WRITTEN EXERCISE 1 | According to the Faddie Tillman profile, which team selected him in the 1971 NFL draft, and in which round?
WRITTEN EXERCISE 2 | Write a continuation of the Faddie Tillman profile, starting after its last sentence.

TEXT TO READ |
----

Faddie Tillman

No. 71
- Position: Defensive lineman

Personal information
- Born: October 7, 1948 (age 77) Dallas, Texas, U.S.
- Listed height: 6 ft 5 in (1.96 m)
- Listed weight: 235 lb (107 kg)

Career information
- High school: Hamilton Park (Dallas)
- College: Boise State
- NFL draft: 1971 (10th round, 241st overall pick)

Career history
- Atlanta Falcons (1971)*; New Orleans Saints (1972); Dallas Cowboys (1973)*;
- * Offseason or practice squad member only
- Stats at Pro Football Reference

= Faddie Tillman =

American football player (born 1948)

Faddie Charles Tillman (born October 7, 1948) is an American former professional football defensive lineman who played for the New Orleans Saints of the National Football League (NFL). He played college football for the Boise State Broncos and was selected by the Atlanta Falcons in the tenth round of the 1971 NFL draft.

==Early life==
Faddie Charles Tillman was born on October 7, 1948, in Dallas, Texas. He attended Hamilton Park High School in Dallas.

----

DATA LINES |
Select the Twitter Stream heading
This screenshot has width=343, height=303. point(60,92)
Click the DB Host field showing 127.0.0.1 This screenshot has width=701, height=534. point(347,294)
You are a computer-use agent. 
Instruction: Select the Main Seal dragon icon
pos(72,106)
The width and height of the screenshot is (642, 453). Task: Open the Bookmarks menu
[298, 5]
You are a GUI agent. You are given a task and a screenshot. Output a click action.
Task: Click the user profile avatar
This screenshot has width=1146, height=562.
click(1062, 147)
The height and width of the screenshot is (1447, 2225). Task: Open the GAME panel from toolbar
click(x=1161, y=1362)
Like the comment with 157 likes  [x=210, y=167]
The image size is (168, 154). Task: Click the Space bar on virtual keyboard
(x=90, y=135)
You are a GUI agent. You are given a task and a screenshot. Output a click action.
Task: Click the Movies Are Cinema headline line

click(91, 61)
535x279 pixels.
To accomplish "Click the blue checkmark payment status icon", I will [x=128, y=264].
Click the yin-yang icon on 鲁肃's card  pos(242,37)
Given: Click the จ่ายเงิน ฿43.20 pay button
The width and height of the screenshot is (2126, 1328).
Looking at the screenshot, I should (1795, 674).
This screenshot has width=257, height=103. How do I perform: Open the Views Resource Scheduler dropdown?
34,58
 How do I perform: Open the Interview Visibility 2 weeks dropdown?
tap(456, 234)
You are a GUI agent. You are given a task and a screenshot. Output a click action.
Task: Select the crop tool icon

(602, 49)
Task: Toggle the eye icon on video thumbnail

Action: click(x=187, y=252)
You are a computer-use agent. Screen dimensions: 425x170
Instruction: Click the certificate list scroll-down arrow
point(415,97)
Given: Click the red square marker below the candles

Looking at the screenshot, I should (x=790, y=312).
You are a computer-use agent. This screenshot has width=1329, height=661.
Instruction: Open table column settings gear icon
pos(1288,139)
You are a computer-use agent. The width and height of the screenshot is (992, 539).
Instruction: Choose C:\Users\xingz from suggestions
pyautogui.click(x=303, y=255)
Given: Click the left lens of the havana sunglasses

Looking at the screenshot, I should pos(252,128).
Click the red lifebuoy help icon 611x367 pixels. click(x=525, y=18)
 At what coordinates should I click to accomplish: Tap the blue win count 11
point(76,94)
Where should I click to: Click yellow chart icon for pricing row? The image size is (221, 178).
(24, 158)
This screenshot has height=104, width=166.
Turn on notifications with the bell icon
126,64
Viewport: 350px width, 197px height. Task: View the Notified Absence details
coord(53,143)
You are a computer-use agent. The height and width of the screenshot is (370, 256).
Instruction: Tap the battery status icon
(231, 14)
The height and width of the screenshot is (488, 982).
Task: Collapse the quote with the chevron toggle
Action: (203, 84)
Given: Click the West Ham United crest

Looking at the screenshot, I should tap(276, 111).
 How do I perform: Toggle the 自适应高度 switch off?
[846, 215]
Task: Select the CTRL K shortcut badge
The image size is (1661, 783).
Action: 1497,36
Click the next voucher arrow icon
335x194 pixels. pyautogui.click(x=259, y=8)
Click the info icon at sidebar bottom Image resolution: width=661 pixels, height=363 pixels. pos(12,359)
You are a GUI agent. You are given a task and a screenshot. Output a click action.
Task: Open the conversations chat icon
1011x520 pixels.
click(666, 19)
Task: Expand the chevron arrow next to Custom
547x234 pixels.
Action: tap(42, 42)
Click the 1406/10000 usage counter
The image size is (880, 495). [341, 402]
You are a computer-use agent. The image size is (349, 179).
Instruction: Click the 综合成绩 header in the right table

----

TASK ANSWER 1 | The Atlanta Falcons selected him in the tenth round.

TASK ANSWER 2 |
==College career==
Tillman played junior college football at Arizona Western College from 1966 to 1967 as an end. He transferred to Boise College, where he was a three-year letterman for the Boise State Broncos from 1968 to 1970 as a defensive end.

==Professional career==
Tillman was selected by the Atlanta Falcons in the tenth round, with the 241st overall pick, of the 1971 NFL draft. In training camp with the Falcons, he was noted for his habit of catching his breath by holding his head high to "let more air through". He also sung "Popeye The Sailor Man" to the other players. Tillman was released on September 1, 1971, after the third preseason game. He then spent the 1971 season playing in the Atlantic Coast Football League with the Norfolk Neptunes and Roanoke Buckskins.

Tillman signed with the New Orleans Saints on February 16, 1972. He played in the regular season opener for the Saints in a reserve role before being waived on September 25, 1972.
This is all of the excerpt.